> _EXERCISE AIM_
Reproduce the passage on predestination word for word.

# Start of DOCUMENT PASSAGE

In the eighth century, John of Damascus emphasized the freedom of the human will in his doctrine of predestination, and argued that acts arising from peoples' wills are not part of God's providence at all. Damascene teaches that people's good actions are done in cooperation with God, but are not caused by him.

Prosper of Aquitaine (390 – c. 455 AD) defended Augustine's view of predestination against semi-Pelagians. Marius Mercator, who was a pupil of Augustine wrote five books against Pelagianism and one book about predestination. Fulgentius of Ruspe and Caesarius of Arles rejected the view that God gives free choice to believe and instead believed in predestination.

Cassian believed that despite predestination being a work that God does, God only decides to predestinate based on how human beings will respond.

Augustine himself stated thus:And thus Christ’s Church has never failed to hold the faith of this predestination, which is now being defended with new solicitude against these modern heretics – Augustine.

# End of DOCUMENT PASSAGE
# Start of DATA LINES

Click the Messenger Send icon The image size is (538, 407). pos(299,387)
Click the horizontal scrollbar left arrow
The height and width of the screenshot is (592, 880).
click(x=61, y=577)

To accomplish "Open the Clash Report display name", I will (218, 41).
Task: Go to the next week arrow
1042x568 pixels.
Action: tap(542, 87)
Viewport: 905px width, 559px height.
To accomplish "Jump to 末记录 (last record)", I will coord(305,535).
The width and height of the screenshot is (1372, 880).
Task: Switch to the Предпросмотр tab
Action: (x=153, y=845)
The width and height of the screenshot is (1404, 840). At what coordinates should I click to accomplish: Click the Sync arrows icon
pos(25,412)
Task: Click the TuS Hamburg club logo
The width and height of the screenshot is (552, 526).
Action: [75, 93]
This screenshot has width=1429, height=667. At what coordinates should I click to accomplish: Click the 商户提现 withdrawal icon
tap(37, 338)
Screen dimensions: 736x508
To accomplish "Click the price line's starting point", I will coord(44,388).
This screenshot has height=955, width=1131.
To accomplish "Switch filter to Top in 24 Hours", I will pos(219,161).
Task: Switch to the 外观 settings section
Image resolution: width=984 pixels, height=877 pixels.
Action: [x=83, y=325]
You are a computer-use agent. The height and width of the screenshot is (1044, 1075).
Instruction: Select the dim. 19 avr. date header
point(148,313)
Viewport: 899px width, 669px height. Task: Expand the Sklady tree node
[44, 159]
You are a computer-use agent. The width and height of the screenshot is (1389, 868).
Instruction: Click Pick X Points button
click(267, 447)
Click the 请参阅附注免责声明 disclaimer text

# End of DATA LINES

> _WORKED SOLUTION_
In the eighth century, John of Damascus emphasized the freedom of the human will in his doctrine of predestination, and argued that acts arising from peoples' wills are not part of God's providence at all. Damascene teaches that people's good actions are done in cooperation with God, but are not caused by him.

Prosper of Aquitaine (390 – c. 455 AD) defended Augustine's view of predestination against semi-Pelagians. Marius Mercator, who was a pupil of Augustine wrote five books against Pelagianism and one book about predestination. Fulgentius of Ruspe and Caesarius of Arles rejected the view that God gives free choice to believe and instead believed in predestination.

Cassian believed that despite predestination being a work that God does, God only decides to predestinate based on how human beings will respond.

Augustine himself stated thus:And thus Christ’s Church has never failed to hold the faith of this predestination, which is now being defended with new solicitude against these modern heretics – Augustine.